Cops e-mail each other advice. I suppose every profession does, but I don't get professional advice from anyone else.
We e-mail advice on SOPs, warnings and alternative tactics. The biggest thing I see coming through my Inbox each day, though, is safety advice for non-cops.
This is, I suppose, logical -- Goddess only knows how many of the General Public have walked up to me and asked my advice for keeping safe, so I would imagine the same thing has happened to every other officer out there.
Some of the advice, though, is definitely regional.
Case in point: the latest Advice For The General Public.
If you have a car alarm, get a spare alarm fob and leave it next to the bed.

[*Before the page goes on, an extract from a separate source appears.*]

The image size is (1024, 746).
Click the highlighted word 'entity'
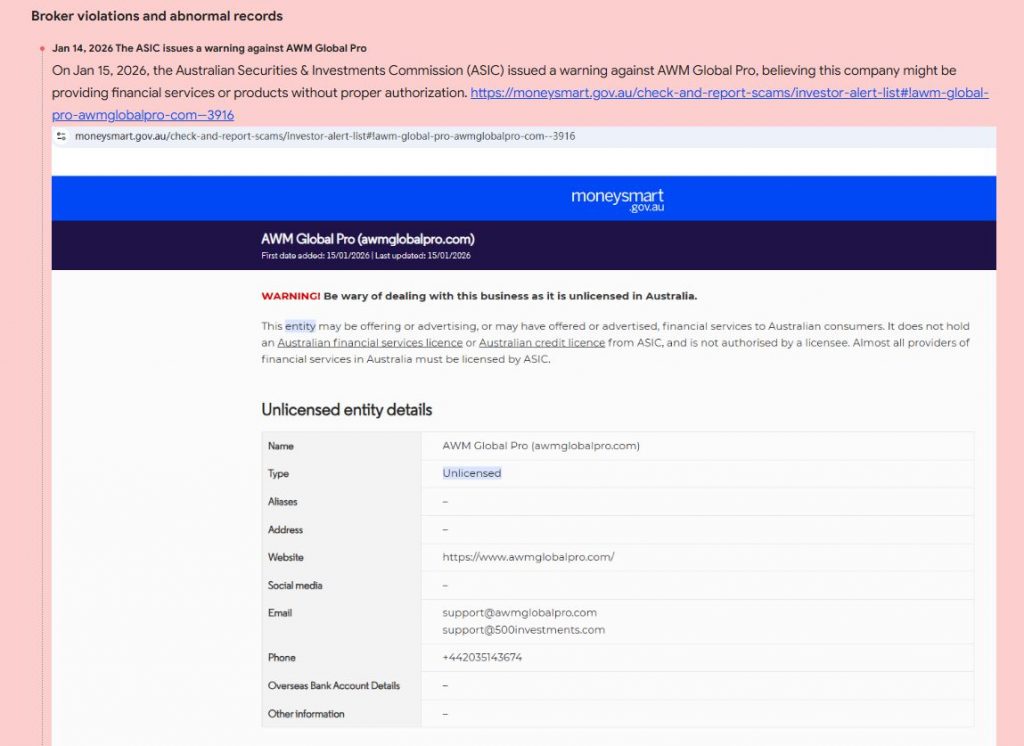pos(300,327)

If someone attempts to break into your house, punch the panic button on the fob. A car alarm going off in the neighborhood tends to grab people's attention.

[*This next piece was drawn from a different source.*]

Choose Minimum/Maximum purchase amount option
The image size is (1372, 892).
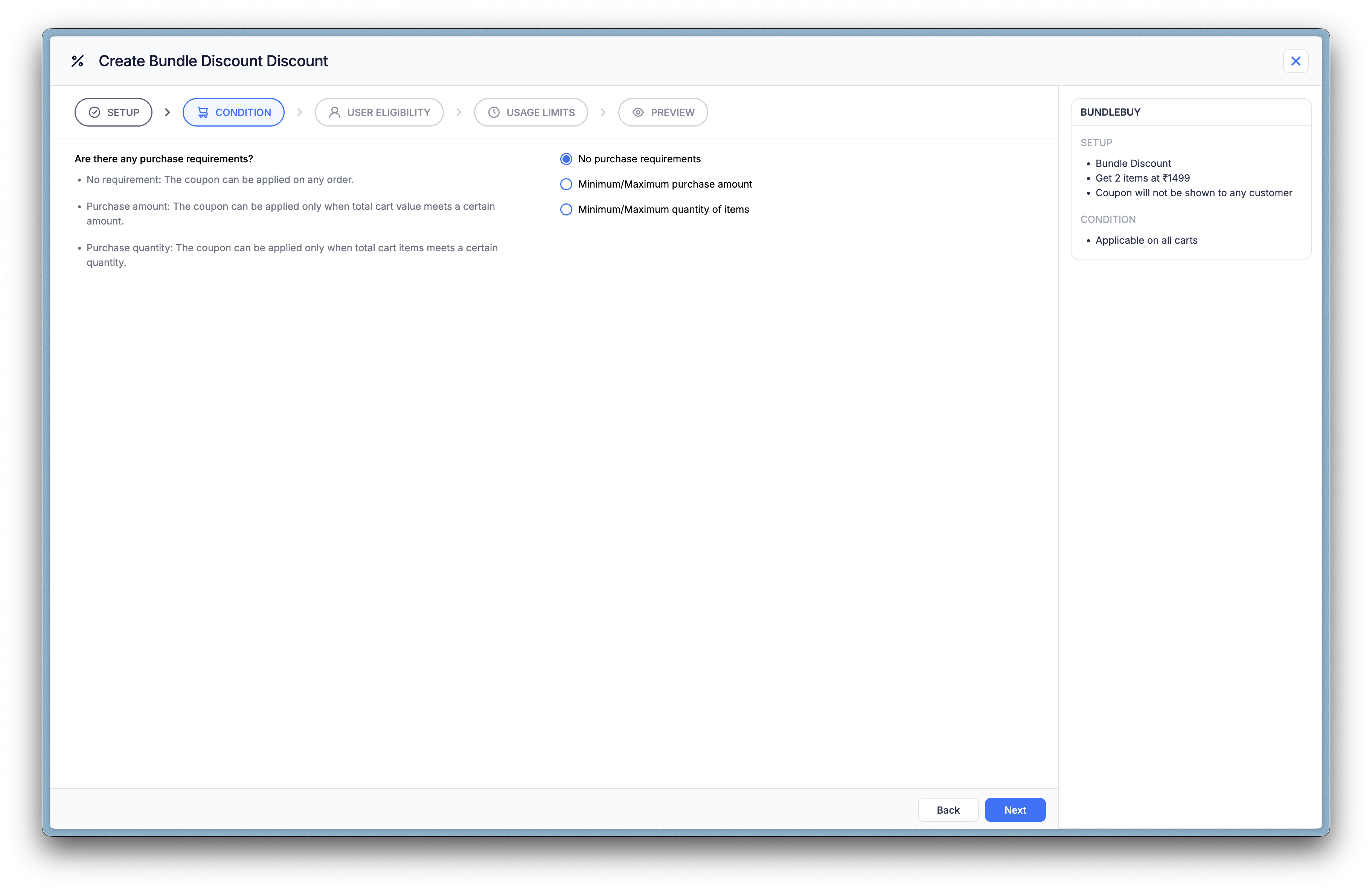tap(566, 185)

Especially grouchy people who are trying to sleep at three in the morning, but maybe that's the point.
Anyhoo, the premise is that your basic critter hates anything which will draw attention to him or his activities, and if the car in the driveway of the home he is breaking into is honking the horn, flashing the lights and yodelling up-and-down the alarm scale, he's probably going to go look for a softer target.
I can see the logic behind this.
How-some-ever, I feel that if a car alarm going off in the driveway is attention-getting, the shotgun blast that punts the critter into his next incarnation is even more attention-getting -- with the added feature of removing that particular critter from the predator pool of your area.

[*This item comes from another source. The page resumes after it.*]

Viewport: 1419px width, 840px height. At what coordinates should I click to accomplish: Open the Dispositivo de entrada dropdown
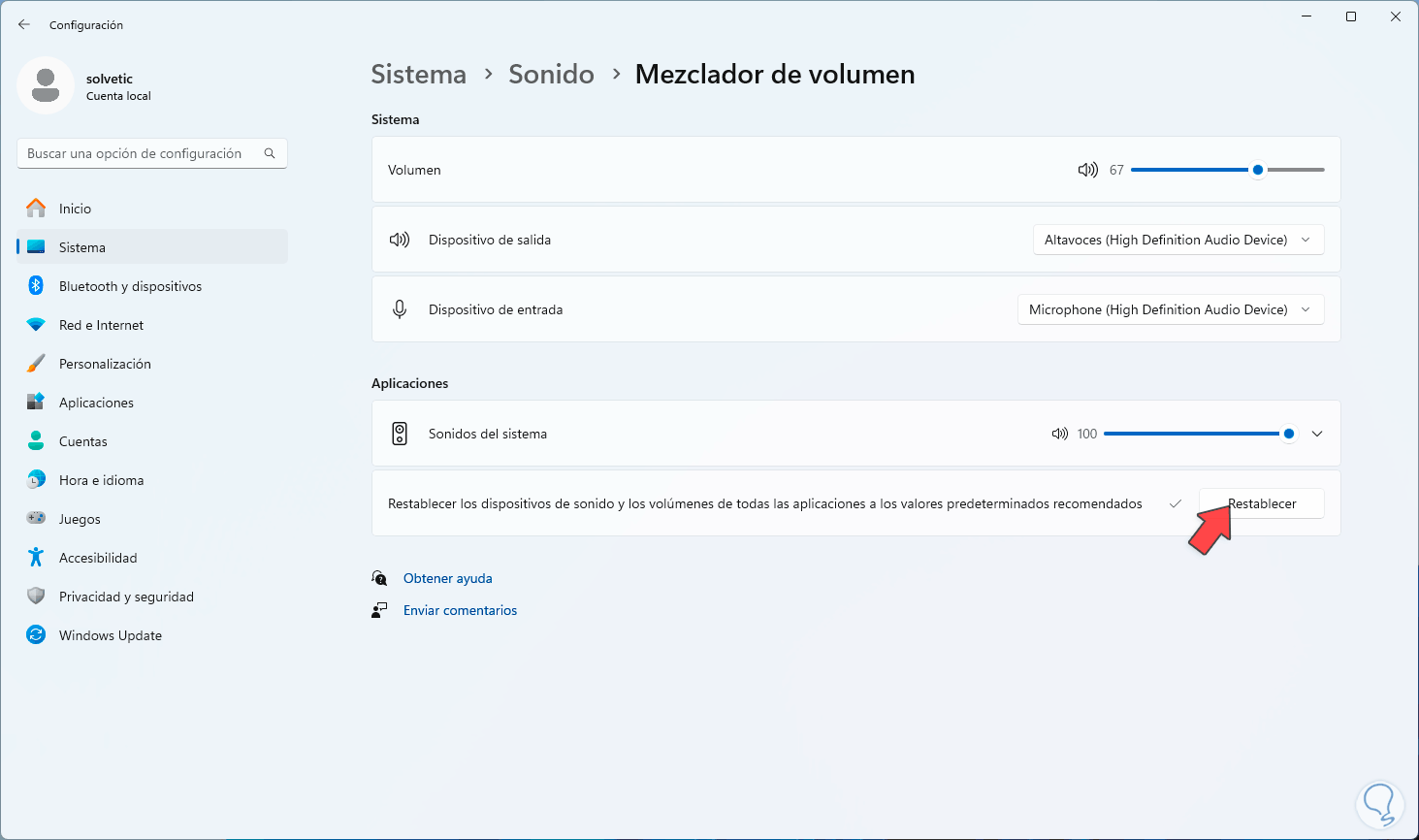point(1170,309)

It's not a bad idea, and can be a wonderful addition to a layered defence -- punch car alarm button, call 911, gather all family in master bedroom, point shotgun at door -- but unless I was living in one of those socialist dystopias popping up on the coasts like mushrooms in a midden I wouldn't rely solely upon it for protection.
There are others who may feel differently -- particularly those who (for whatever reason) don't feel comfortable around guns, or don't feel comfortable with the idea of High Velocity Critter Control as a Social Service.
In those cases, you might want to take a look at this use of the car alarm.